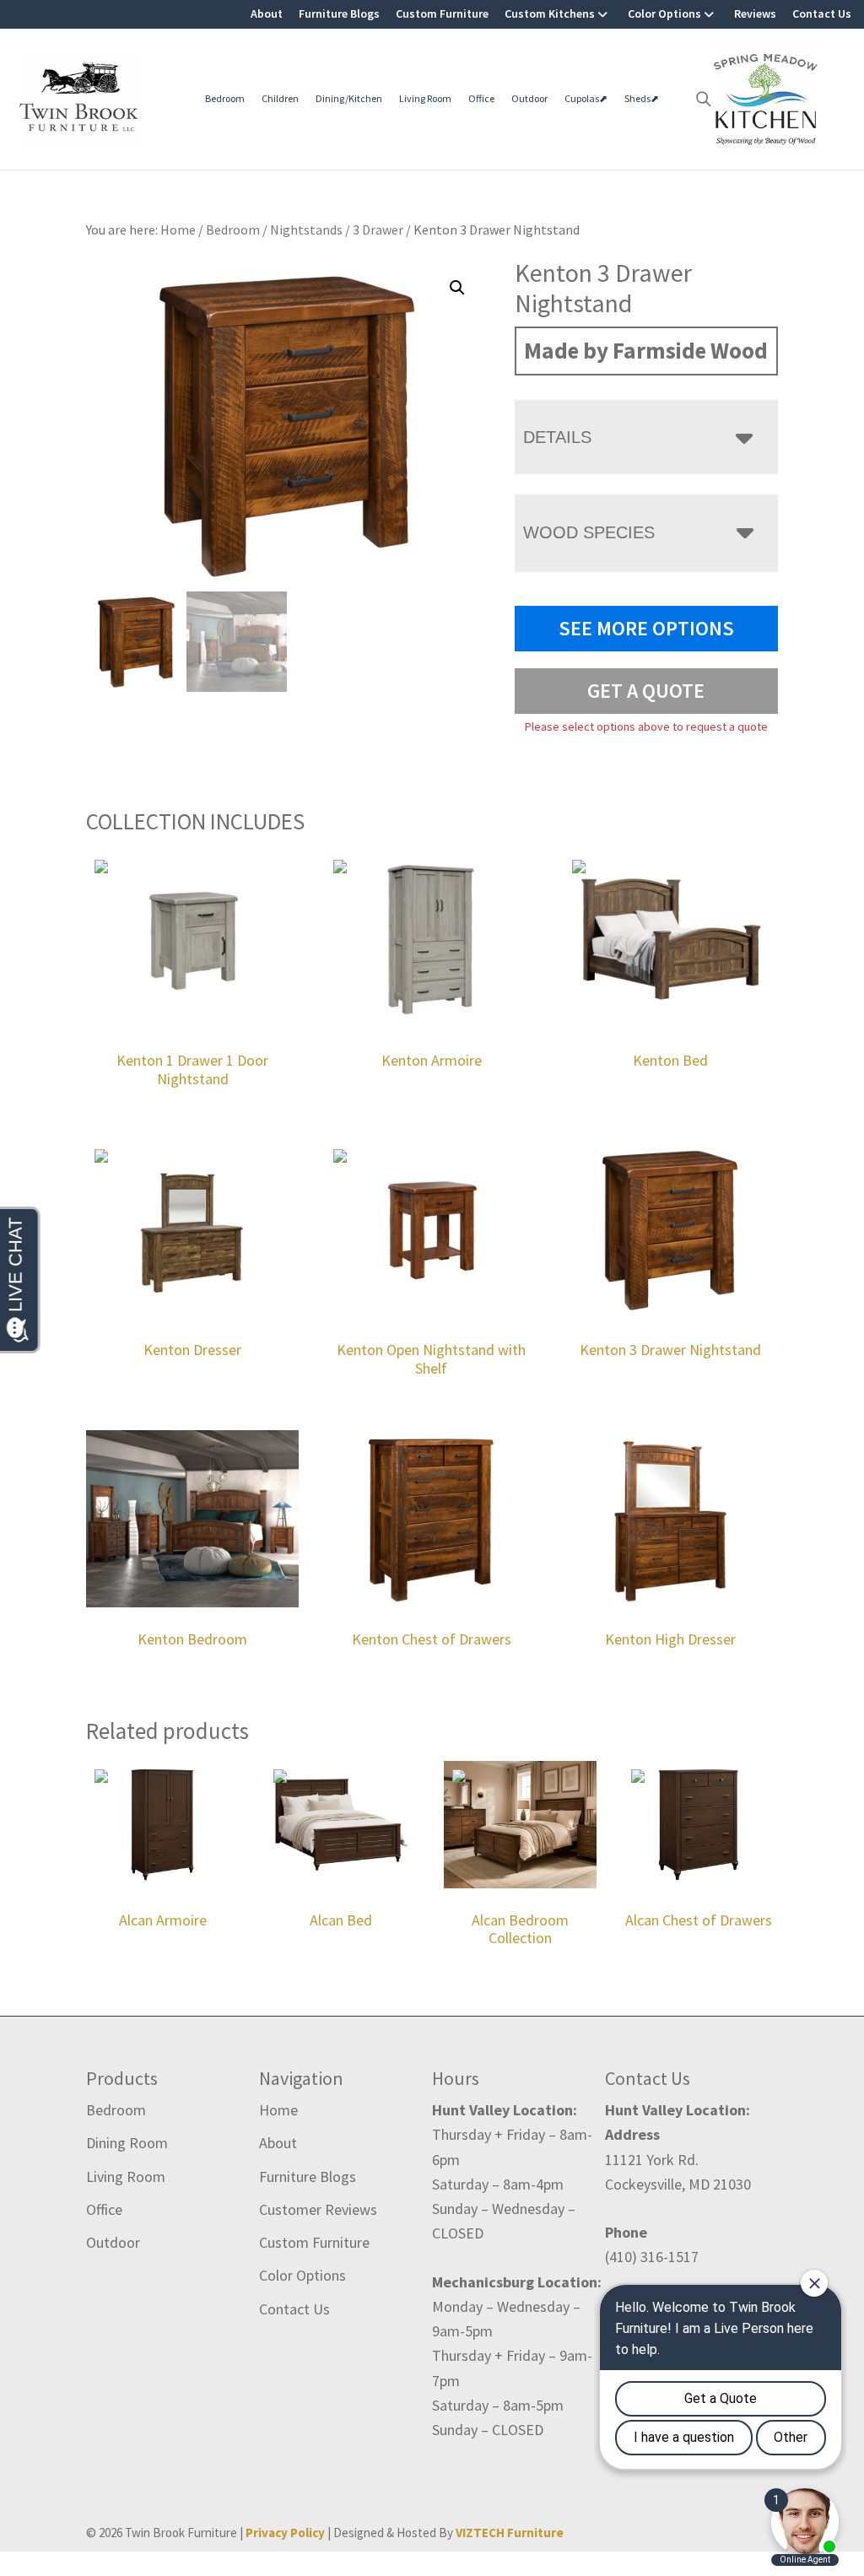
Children (280, 98)
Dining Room (127, 2142)
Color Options (664, 13)
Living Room (425, 98)
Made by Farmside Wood (646, 350)
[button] (457, 288)
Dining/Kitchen (349, 98)
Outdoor (529, 98)
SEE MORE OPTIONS (646, 628)
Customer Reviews (318, 2209)
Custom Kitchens (550, 13)
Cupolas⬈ (586, 98)
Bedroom (225, 98)
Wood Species (589, 532)
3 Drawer (378, 229)
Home (278, 2110)
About (267, 13)
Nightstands (306, 229)
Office (481, 98)
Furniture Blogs (339, 13)
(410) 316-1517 (652, 2256)
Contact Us (821, 13)
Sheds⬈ (641, 98)
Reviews (755, 13)
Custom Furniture (442, 13)
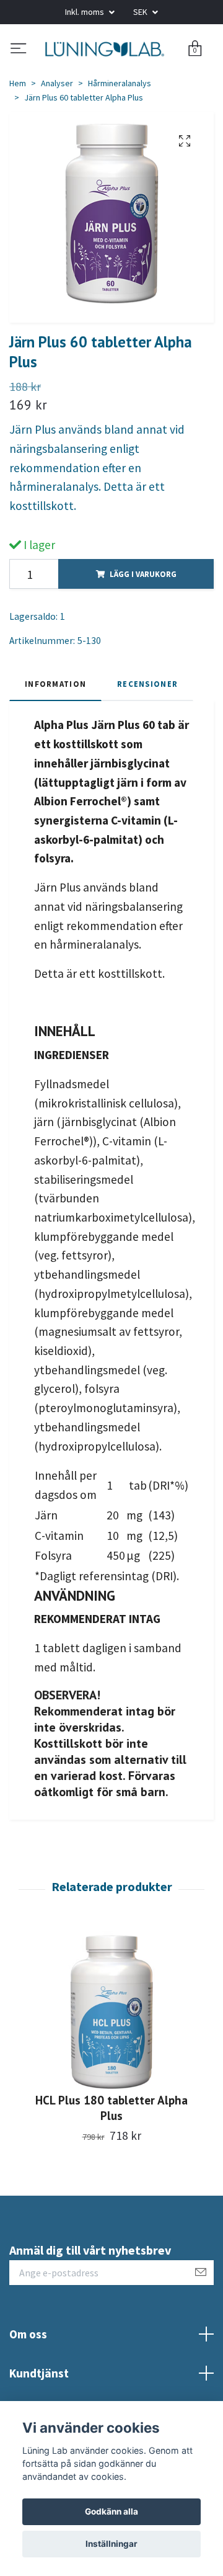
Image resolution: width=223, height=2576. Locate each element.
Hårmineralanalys (119, 130)
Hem (17, 130)
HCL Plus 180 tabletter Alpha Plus (111, 2154)
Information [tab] (55, 731)
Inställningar (111, 2544)
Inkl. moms (85, 11)
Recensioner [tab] (147, 731)
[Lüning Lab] (111, 72)
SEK (141, 11)
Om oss (28, 2381)
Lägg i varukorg (143, 622)
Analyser (57, 130)
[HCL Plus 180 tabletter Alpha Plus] (111, 2059)
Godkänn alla (111, 2511)
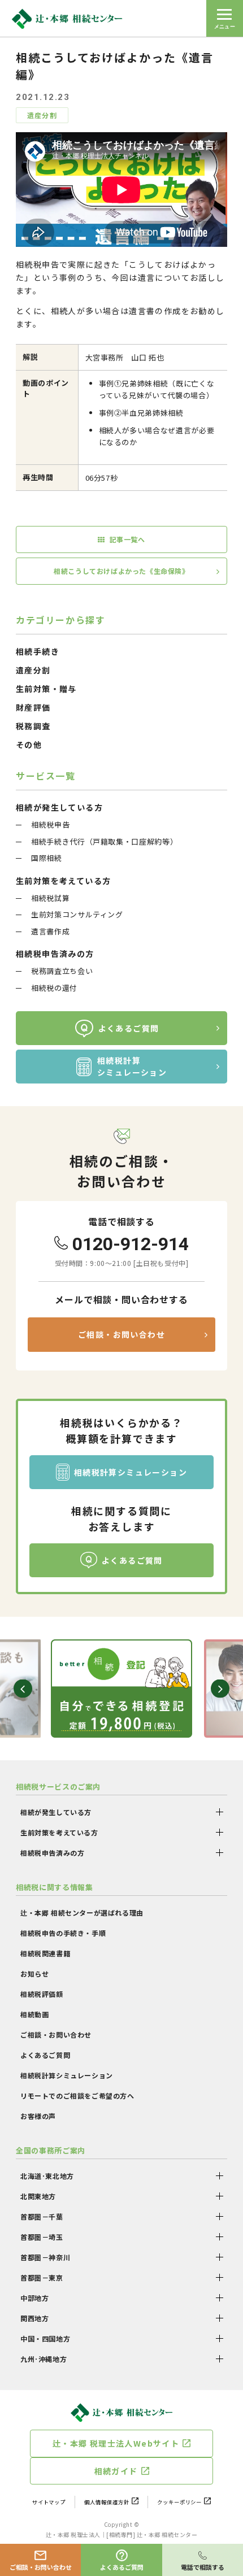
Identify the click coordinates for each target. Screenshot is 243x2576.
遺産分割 (33, 670)
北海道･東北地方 (47, 2176)
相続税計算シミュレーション (132, 1066)
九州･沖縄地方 (43, 2359)
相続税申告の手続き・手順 (63, 1933)
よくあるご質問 (128, 1028)
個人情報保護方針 (106, 2502)
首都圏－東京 (41, 2277)
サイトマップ (49, 2502)
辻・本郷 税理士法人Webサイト (116, 2443)
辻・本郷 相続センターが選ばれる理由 (82, 1912)
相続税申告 (50, 824)
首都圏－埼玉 (41, 2237)
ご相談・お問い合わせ (121, 1334)
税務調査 (33, 726)
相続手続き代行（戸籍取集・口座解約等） (104, 841)
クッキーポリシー (179, 2502)
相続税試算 (50, 898)
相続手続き (37, 651)
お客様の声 (38, 2116)
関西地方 (34, 2318)
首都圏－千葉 (41, 2216)
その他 (29, 744)
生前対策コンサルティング (77, 914)
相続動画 (34, 2014)
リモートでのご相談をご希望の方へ (77, 2095)
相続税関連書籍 (45, 1953)
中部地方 (34, 2298)
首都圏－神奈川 (45, 2257)
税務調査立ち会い (62, 970)
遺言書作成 (50, 931)
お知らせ (34, 1973)
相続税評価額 (41, 1994)
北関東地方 (38, 2196)
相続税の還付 (54, 987)
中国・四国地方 (45, 2338)
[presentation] (23, 1688)
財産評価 (33, 707)
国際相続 (46, 857)
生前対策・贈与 (46, 688)
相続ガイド (116, 2471)
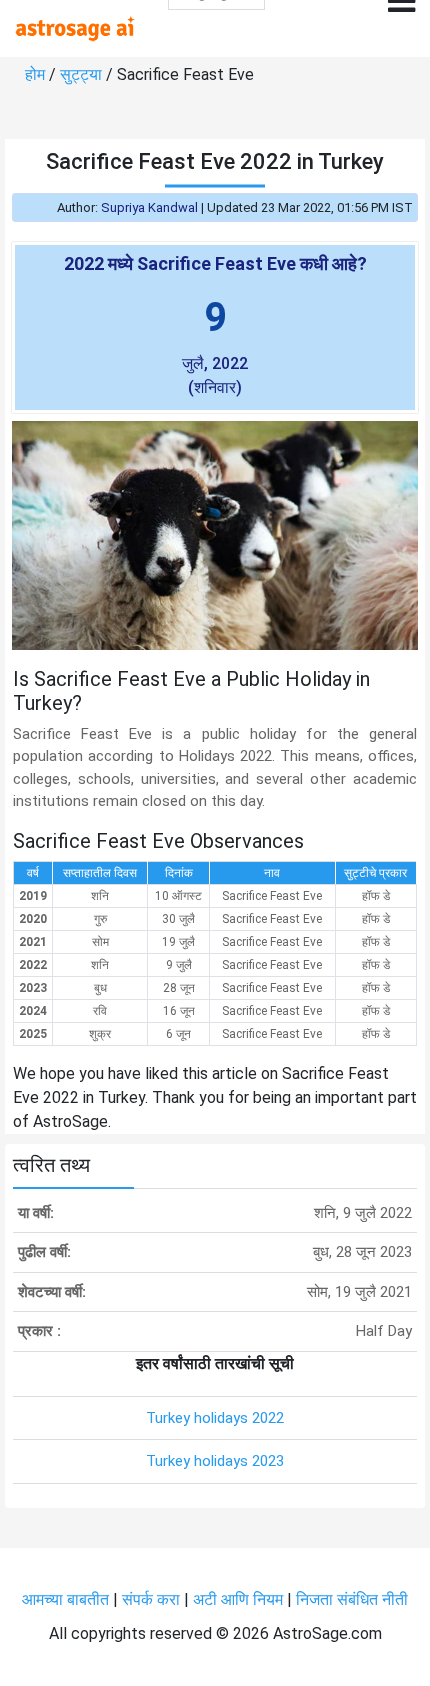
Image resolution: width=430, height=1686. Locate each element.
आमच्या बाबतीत (67, 1599)
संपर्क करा (153, 1599)
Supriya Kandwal (149, 207)
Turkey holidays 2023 (215, 1461)
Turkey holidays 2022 (215, 1418)
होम (37, 74)
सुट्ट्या (83, 74)
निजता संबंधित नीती (352, 1599)
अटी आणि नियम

◆ **Exercise**: Both ends included, copy word for word the lines from the top of the entries above through the line with "Hem (17, 130)". No pictures.

◆ **Answer for this exercise**:
Children (280, 98)
Dining Room (127, 2142)
Color Options (664, 13)
Living Room (425, 98)
Made by Farmside Wood (646, 350)
[button] (457, 288)
Dining/Kitchen (349, 98)
Outdoor (529, 98)
SEE MORE OPTIONS (646, 628)
Customer Reviews (318, 2209)
Custom Kitchens (550, 13)
Cupolas⬈ (586, 98)
Bedroom (225, 98)
Wood Species (589, 532)
3 Drawer (378, 229)
Home (278, 2110)
About (267, 13)
Nightstands (306, 229)
Office (481, 98)
Furniture Blogs (339, 13)
(410) 316-1517 (652, 2256)
Contact Us (821, 13)
Sheds⬈ (641, 98)
Reviews (755, 13)
Custom Furniture (442, 13)
Image resolution: width=223, height=2576. Locate each element.
Hårmineralanalys (119, 130)
Hem (17, 130)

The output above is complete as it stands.